### Recorded data ###
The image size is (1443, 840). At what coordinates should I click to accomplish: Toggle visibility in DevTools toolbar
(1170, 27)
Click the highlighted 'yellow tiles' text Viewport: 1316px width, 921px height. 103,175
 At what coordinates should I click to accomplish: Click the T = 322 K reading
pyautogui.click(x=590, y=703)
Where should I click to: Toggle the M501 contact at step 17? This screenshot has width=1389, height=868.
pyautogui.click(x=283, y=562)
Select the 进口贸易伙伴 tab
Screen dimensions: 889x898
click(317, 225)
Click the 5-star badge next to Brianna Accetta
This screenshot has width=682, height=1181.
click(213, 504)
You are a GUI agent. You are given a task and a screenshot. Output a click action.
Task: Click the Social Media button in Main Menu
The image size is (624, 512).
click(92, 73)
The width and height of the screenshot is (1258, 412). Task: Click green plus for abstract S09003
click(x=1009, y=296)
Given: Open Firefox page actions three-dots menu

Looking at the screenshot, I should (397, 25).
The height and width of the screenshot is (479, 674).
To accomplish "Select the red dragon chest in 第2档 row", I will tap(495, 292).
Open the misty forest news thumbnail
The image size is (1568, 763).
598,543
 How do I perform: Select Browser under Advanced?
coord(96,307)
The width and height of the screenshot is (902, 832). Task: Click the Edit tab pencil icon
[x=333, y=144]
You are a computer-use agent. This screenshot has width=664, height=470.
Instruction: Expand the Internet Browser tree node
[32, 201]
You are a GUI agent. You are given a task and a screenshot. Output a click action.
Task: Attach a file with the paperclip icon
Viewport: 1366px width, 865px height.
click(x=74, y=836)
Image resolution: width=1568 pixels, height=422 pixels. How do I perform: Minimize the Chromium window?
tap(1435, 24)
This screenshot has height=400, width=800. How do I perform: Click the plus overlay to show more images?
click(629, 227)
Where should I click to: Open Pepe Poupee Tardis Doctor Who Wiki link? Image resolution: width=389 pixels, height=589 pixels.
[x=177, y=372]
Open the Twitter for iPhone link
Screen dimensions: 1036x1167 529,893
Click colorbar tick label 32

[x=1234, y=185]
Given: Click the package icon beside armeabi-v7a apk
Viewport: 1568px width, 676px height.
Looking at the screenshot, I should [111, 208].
###
__Stated task__. Can you put every line of the records above into a JSON list of strings, one string per line, leaving out the blank lines?

__Written answer__.
[
  "The image size is (1443, 840). At what coordinates should I click to accomplish: Toggle visibility in DevTools toolbar",
  "(1170, 27)",
  "Click the highlighted 'yellow tiles' text Viewport: 1316px width, 921px height. 103,175",
  " At what coordinates should I click to accomplish: Click the T = 322 K reading",
  "pyautogui.click(x=590, y=703)",
  "Where should I click to: Toggle the M501 contact at step 17? This screenshot has width=1389, height=868.",
  "pyautogui.click(x=283, y=562)",
  "Select the 进口贸易伙伴 tab",
  "Screen dimensions: 889x898",
  "click(317, 225)",
  "Click the 5-star badge next to Brianna Accetta",
  "This screenshot has width=682, height=1181.",
  "click(213, 504)",
  "You are a GUI agent. You are given a task and a screenshot. Output a click action.",
  "Task: Click the Social Media button in Main Menu",
  "The image size is (624, 512).",
  "click(92, 73)",
  "The width and height of the screenshot is (1258, 412). Task: Click green plus for abstract S09003",
  "click(x=1009, y=296)",
  "Given: Open Firefox page actions three-dots menu",
  "Looking at the screenshot, I should (397, 25).",
  "The height and width of the screenshot is (479, 674).",
  "To accomplish \"Select the red dragon chest in 第2档 row\", I will tap(495, 292).",
  "Open the misty forest news thumbnail",
  "The image size is (1568, 763).",
  "598,543",
  " How do I perform: Select Browser under Advanced?",
  "coord(96,307)",
  "The width and height of the screenshot is (902, 832). Task: Click the Edit tab pencil icon",
  "[x=333, y=144]",
  "You are a computer-use agent. This screenshot has width=664, height=470.",
  "Instruction: Expand the Internet Browser tree node",
  "[32, 201]",
  "You are a GUI agent. You are given a task and a screenshot. Output a click action.",
  "Task: Attach a file with the paperclip icon",
  "Viewport: 1366px width, 865px height.",
  "click(x=74, y=836)",
  "Image resolution: width=1568 pixels, height=422 pixels. How do I perform: Minimize the Chromium window?",
  "tap(1435, 24)",
  "This screenshot has height=400, width=800. How do I perform: Click the plus overlay to show more images?",
  "click(629, 227)",
  "Where should I click to: Open Pepe Poupee Tardis Doctor Who Wiki link? Image resolution: width=389 pixels, height=589 pixels.",
  "[x=177, y=372]",
  "Open the Twitter for iPhone link",
  "Screen dimensions: 1036x1167 529,893",
  "Click colorbar tick label 32",
  "[x=1234, y=185]",
  "Given: Click the package icon beside armeabi-v7a apk",
  "Viewport: 1568px width, 676px height.",
  "Looking at the screenshot, I should [111, 208]."
]